Seize années de vécu gynécologique, jamais les moyens de contraception existants ne m’ont été présentés avec leurs avantages et effets secondaires potentiels, ne serait-ce que brièvement. Jamais on ne m’a parlé des infections sexuellement transmissibles et de comment les prévenir. Je ne peux plus m’étonner de la méconnaissance générale des alternatives aux serviettes et tampons, même les gynécos ne les maîtrisent pas. Et je rappelle qu’il n’y a aucune obligation légale pour que la composition des serviettes et tampons soit détaillée sur les paquets.

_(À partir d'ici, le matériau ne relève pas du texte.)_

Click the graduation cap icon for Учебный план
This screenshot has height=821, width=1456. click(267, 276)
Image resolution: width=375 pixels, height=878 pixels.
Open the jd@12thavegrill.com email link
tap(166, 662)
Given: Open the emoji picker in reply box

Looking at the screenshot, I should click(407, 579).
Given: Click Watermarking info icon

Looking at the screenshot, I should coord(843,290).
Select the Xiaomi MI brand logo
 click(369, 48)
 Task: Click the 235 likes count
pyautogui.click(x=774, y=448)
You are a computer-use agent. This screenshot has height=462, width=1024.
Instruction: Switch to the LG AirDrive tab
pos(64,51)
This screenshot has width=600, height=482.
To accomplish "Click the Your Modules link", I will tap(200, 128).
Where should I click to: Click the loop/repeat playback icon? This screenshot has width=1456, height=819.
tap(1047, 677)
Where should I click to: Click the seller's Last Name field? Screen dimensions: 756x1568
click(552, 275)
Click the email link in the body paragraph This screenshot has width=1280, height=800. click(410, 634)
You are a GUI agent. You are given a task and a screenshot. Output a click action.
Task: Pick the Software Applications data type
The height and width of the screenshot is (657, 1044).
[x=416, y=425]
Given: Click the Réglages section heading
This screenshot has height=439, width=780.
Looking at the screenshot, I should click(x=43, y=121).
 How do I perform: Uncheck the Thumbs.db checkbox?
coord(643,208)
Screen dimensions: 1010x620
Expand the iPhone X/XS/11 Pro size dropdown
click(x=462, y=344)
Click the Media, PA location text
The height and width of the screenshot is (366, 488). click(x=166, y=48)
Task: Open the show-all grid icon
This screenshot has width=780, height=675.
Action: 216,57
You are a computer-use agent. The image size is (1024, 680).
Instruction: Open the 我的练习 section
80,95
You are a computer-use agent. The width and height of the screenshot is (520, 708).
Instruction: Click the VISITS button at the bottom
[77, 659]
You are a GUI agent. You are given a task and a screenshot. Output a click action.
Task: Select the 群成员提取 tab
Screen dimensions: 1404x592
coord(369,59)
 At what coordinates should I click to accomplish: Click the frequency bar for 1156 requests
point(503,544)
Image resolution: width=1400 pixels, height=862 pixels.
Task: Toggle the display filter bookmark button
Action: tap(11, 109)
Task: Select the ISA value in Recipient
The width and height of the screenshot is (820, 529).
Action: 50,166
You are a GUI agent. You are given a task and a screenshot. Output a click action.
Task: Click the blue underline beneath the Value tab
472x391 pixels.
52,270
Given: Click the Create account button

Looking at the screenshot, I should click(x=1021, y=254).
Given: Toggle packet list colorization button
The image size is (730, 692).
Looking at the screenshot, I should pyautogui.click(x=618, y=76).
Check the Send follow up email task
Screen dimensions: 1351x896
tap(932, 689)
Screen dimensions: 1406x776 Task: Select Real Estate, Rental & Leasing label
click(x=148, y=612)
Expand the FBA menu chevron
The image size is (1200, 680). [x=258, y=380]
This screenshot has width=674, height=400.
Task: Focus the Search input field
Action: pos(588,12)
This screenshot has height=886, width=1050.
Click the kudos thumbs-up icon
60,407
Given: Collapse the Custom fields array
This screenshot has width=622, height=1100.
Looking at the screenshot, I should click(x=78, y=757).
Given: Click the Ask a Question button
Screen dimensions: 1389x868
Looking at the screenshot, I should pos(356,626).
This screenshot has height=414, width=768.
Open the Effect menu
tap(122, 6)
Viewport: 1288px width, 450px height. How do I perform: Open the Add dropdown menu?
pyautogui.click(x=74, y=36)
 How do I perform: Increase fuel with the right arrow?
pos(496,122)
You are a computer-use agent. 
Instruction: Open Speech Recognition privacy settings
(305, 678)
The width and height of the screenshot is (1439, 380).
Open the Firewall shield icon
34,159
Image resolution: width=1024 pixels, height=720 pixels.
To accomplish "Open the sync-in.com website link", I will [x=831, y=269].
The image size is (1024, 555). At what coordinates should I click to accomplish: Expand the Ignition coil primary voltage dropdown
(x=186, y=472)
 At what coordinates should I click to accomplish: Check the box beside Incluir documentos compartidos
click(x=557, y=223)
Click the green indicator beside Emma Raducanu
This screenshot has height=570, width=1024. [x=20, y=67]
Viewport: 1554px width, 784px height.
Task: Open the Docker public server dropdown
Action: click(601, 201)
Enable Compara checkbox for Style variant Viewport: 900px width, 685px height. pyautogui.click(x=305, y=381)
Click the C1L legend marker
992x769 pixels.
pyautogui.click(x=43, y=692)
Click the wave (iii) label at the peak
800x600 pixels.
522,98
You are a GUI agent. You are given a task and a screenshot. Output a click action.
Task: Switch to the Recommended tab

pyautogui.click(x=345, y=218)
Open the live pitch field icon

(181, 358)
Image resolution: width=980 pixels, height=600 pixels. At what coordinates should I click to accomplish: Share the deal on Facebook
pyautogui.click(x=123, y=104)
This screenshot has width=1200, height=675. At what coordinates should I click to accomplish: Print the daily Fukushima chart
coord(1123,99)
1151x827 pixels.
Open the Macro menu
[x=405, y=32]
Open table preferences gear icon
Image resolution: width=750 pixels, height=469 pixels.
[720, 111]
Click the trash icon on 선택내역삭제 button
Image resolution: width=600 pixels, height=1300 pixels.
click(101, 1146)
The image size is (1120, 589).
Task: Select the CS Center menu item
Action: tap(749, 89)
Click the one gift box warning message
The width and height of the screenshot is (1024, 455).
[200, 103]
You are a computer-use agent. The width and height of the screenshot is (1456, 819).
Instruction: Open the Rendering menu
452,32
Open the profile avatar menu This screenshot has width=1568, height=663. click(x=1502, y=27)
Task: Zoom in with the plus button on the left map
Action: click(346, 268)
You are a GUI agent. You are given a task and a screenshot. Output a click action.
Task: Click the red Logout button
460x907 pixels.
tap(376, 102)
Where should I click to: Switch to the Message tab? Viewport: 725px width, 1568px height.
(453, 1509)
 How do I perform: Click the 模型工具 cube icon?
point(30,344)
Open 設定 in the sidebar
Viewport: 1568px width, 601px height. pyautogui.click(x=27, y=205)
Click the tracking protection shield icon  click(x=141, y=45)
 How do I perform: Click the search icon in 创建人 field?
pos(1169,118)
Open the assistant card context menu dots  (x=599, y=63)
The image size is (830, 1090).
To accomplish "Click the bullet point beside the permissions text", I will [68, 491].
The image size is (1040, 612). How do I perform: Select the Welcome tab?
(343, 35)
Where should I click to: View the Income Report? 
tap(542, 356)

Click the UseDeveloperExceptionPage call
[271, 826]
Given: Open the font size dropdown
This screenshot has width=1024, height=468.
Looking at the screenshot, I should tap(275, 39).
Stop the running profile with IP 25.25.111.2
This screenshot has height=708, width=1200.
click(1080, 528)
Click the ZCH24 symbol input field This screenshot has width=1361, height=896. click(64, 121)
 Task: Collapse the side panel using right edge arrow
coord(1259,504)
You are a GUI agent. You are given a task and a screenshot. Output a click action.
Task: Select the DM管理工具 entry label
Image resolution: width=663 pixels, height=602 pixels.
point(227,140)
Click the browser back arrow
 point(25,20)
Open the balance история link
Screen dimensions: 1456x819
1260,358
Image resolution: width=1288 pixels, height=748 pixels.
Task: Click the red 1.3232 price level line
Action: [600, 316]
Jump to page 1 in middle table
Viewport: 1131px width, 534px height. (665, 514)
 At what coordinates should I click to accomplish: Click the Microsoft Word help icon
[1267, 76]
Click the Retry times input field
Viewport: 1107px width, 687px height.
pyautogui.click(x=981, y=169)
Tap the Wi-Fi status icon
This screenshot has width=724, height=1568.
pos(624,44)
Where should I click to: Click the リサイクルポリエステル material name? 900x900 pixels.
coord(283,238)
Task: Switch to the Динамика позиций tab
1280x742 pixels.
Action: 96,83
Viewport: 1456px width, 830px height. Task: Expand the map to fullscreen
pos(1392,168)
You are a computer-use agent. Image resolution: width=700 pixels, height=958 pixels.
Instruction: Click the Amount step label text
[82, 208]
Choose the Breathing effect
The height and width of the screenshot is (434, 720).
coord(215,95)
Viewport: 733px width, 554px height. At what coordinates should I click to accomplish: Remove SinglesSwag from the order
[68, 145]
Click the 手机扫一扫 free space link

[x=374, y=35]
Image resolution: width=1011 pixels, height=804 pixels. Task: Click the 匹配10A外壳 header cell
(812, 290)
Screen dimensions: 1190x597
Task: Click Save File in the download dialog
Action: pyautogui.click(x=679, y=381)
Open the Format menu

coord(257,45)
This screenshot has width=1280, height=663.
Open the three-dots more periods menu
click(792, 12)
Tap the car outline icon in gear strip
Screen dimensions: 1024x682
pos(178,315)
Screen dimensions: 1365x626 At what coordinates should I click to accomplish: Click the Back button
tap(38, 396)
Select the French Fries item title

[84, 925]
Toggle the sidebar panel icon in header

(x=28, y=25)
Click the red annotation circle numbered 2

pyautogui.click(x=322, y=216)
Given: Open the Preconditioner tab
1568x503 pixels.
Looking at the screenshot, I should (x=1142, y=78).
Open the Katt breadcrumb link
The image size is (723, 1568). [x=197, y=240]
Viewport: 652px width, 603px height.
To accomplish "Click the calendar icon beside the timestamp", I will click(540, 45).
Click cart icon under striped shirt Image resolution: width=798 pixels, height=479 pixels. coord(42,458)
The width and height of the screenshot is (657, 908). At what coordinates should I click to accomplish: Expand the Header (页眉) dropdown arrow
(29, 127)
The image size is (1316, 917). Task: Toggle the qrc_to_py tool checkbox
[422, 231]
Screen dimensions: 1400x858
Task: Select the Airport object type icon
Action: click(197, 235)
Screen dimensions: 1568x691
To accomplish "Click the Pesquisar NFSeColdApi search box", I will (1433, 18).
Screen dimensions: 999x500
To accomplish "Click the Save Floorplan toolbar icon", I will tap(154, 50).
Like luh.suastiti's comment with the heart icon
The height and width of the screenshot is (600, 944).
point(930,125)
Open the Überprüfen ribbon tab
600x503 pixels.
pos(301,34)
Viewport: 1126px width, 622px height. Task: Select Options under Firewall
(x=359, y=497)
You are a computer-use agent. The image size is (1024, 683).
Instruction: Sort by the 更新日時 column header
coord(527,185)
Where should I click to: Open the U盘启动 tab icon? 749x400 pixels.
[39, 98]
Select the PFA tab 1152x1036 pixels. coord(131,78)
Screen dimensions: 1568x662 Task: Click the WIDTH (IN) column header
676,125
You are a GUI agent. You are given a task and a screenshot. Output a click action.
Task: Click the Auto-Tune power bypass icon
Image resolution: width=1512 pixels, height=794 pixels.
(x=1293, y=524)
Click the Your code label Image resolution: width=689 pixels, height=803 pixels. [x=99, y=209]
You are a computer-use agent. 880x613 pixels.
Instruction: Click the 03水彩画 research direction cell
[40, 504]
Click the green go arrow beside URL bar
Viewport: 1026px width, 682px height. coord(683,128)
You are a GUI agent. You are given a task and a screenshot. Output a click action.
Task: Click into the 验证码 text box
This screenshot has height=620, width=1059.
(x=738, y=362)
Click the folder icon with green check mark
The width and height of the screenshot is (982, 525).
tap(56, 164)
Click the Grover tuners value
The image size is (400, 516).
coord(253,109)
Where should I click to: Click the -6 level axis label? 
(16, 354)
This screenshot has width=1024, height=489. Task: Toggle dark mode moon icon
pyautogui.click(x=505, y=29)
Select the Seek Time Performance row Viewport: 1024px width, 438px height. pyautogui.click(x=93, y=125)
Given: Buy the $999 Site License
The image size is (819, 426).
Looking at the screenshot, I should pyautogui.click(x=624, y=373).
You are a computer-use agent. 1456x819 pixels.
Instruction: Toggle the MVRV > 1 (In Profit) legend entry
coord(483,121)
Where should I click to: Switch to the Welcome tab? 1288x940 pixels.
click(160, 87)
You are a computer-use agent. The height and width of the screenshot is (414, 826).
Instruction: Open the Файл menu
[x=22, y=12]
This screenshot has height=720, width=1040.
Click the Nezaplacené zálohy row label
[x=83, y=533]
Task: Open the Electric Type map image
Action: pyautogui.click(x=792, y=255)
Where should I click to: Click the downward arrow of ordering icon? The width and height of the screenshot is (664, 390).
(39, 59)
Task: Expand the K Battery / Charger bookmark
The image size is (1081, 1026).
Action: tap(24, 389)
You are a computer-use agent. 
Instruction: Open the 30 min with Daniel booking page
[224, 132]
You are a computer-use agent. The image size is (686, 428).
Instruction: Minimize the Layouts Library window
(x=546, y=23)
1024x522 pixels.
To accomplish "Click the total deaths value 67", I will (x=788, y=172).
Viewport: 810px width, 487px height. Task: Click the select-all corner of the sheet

Je suis ennuyée de ce vécu personnel. Je pense qu’il ne reflète évidemment pas l’ensemble des pratiques gynécologiques. Professionnellement, je côtoie des gynéco, salarié-e-s et bénévoles d’une grande qualité. Je ne souhaite pas que les critiques émises à l’encontre de certain-e-s professionnel-le-s alimentent le démantèlement d’un système de santé si précieux. Pour autant, le témoignage individuel permet aussi de rendre compte de la réalité d’un vécu, et je l’espère, d’amener à réfléchir sur les pratiques professionnelles qui se doivent, quel que soit le métier exercé, d’être toujours dans un processus de remise en cause afin de favoriser une approche humaine bercée par une écoute bienveillante et donc non jugeante. Nous sommes des patient-e-s à qui l’on doit le respect, l’écoute, une information claire et exhaustive pour nous permettre de faire nos choix. Les témoignages débordent dès que le sujet de la maltraitance gynécologique est évoqué. Cela devrait, cela doit forcer les gynécologues à une remise en cause pour que la considération ne soit plus optionnelle.

Géraldine

Dessin numérique en noir et blanc : une femme est en consultation dans le cabinet d’un médecin qui lui dit : “Voilà, Julie donc on se revoit dans 15 jours pour la pose de votre stérilet.”, à quoi elle répond désabusée “Euh… Moi c’est Géraldine… Et j’étais juste venue pour changer de marque de pilule en fait…”.